Start of Input
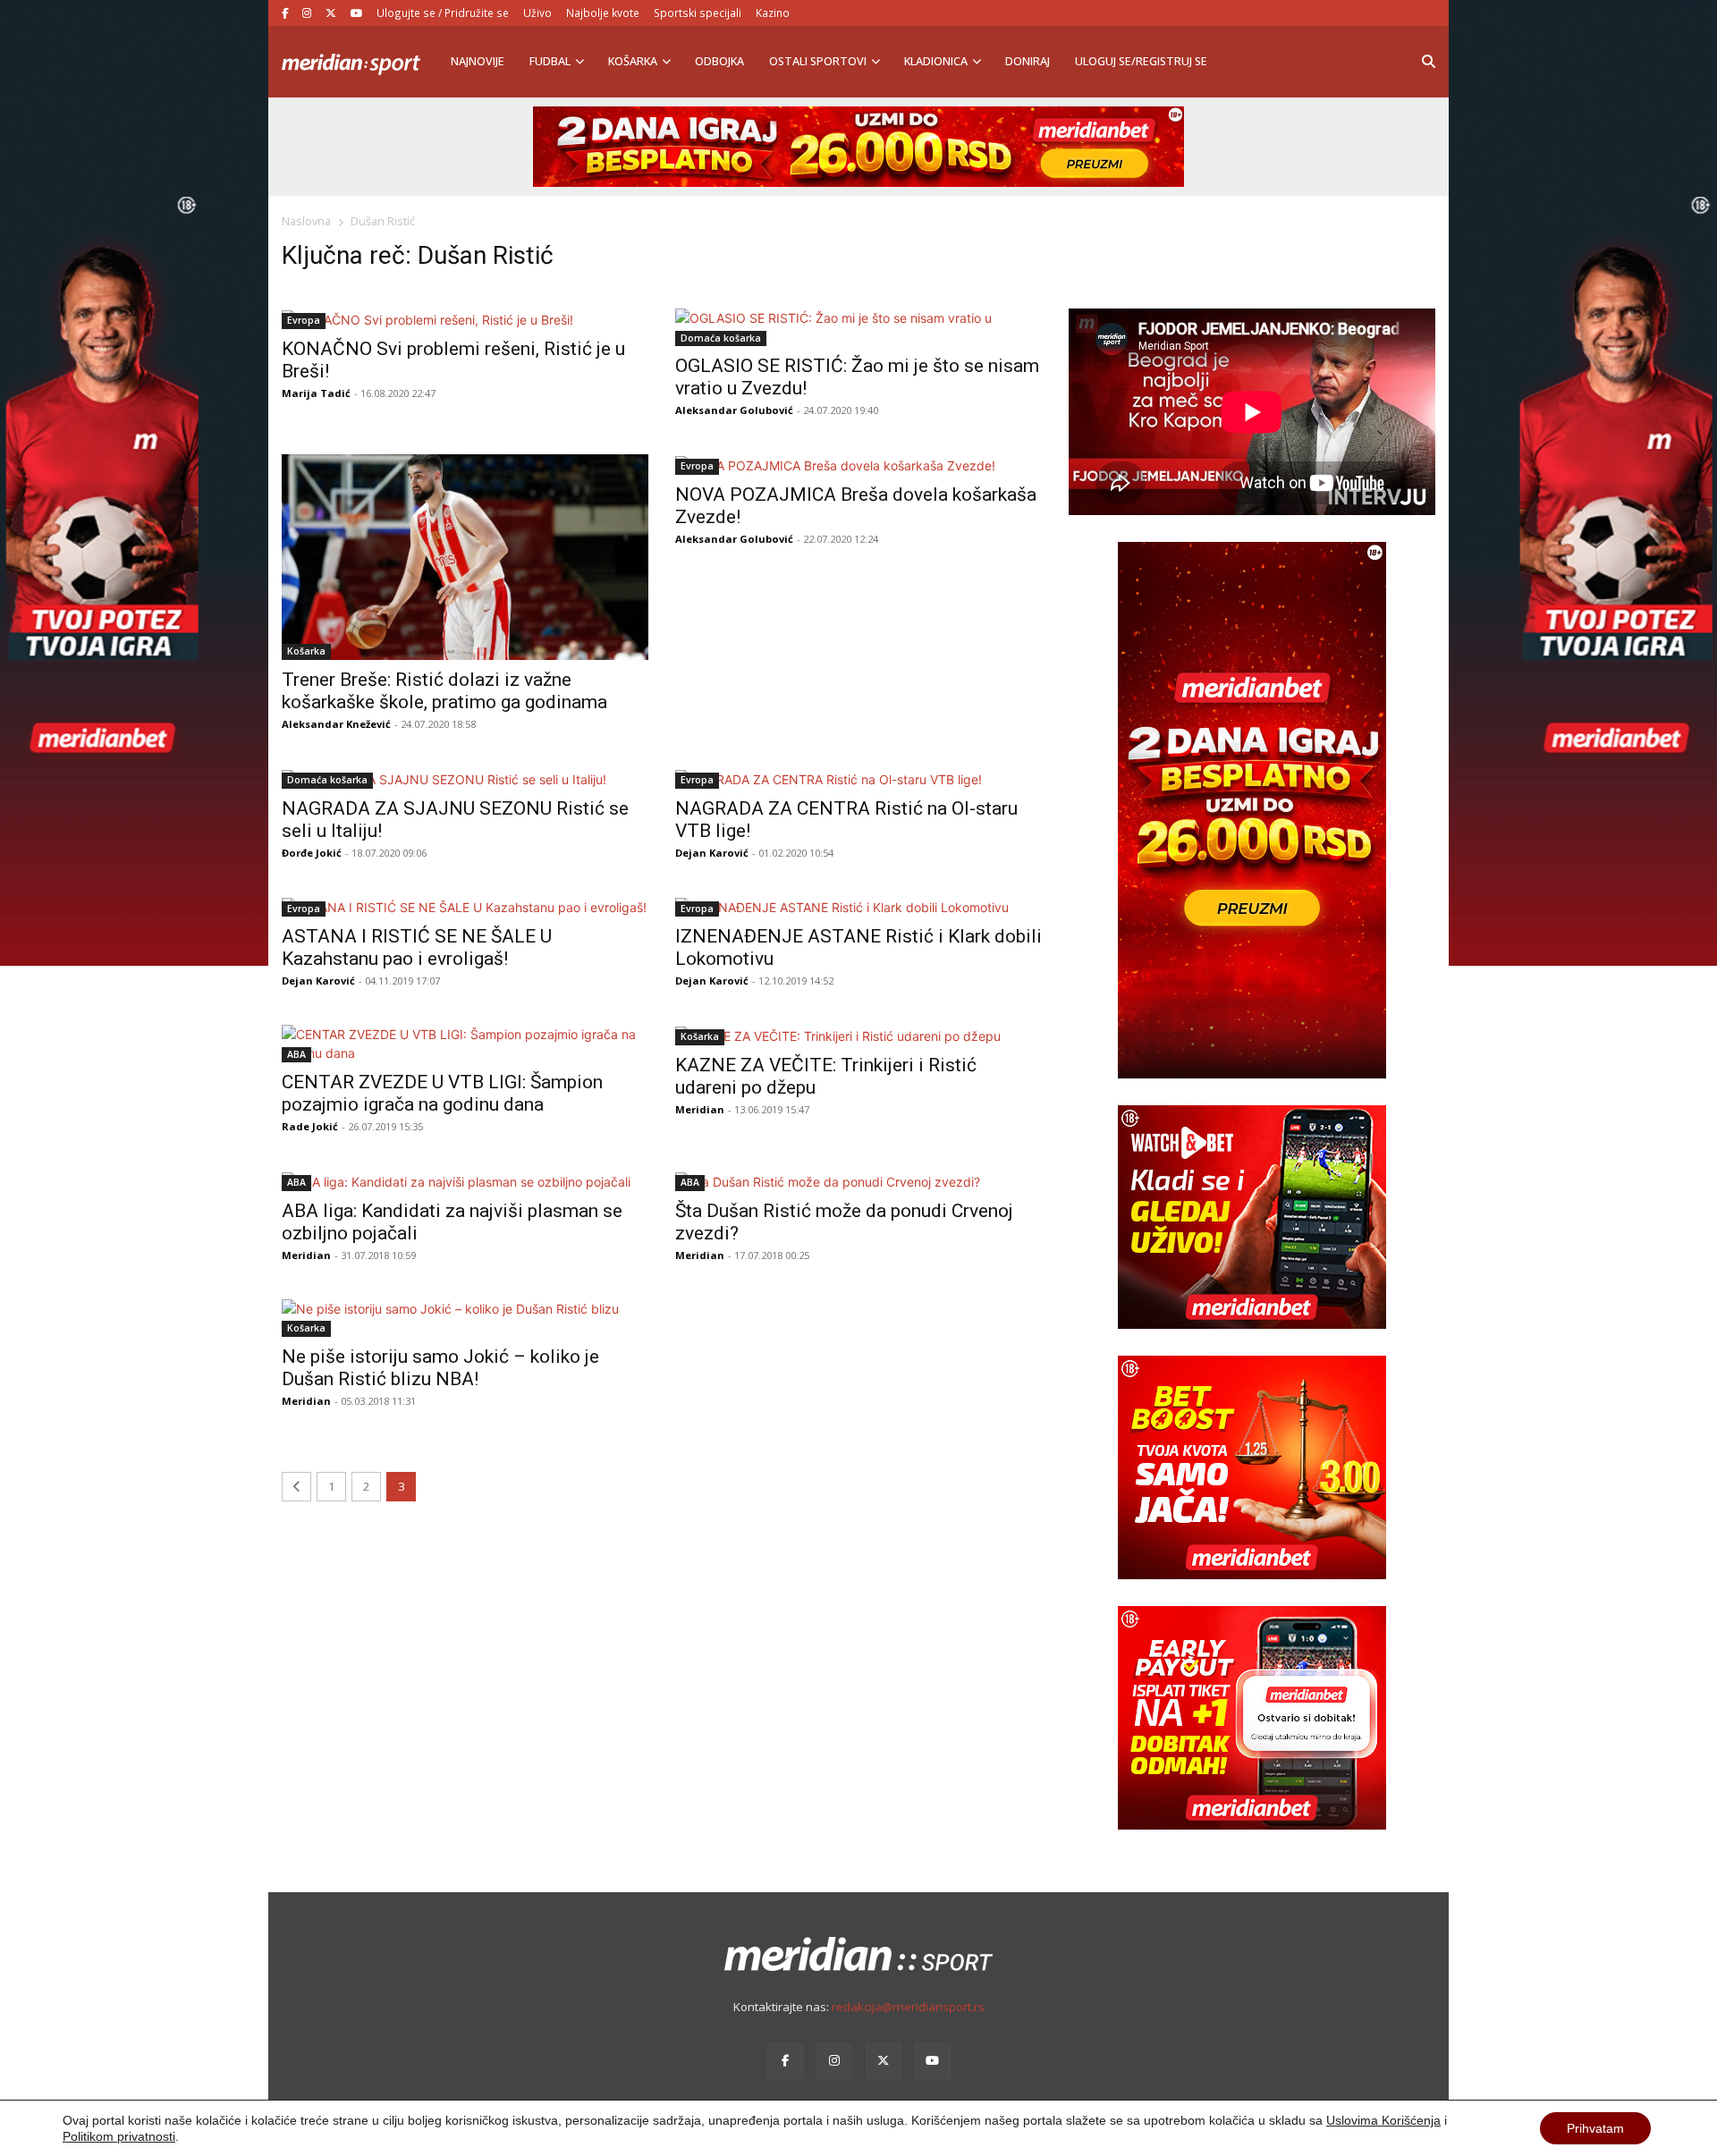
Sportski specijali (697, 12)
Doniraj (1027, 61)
End of Input
Start of Input
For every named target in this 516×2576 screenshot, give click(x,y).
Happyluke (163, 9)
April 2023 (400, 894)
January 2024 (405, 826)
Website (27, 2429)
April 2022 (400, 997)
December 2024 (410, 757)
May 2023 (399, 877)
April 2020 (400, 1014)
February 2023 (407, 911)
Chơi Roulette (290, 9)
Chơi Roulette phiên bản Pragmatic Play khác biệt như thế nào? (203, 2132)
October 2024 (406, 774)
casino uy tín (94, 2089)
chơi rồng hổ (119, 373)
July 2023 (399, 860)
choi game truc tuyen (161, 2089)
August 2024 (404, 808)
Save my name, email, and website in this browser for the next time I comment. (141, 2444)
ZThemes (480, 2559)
End of Input
Your goal ->
In the listing above, find the line with "October 2024 (406, 774)" and the line with "ZThemes (480, 2559)". Output those two lines and every line between them, exactly as written.

Result of this task ->
October 2024 (406, 774)
casino uy tín (94, 2089)
chơi rồng hổ (119, 373)
July 2023 (399, 860)
choi game truc tuyen (161, 2089)
August 2024 (404, 808)
Save my name, email, and website in this browser for the next time I comment. (141, 2444)
ZThemes (480, 2559)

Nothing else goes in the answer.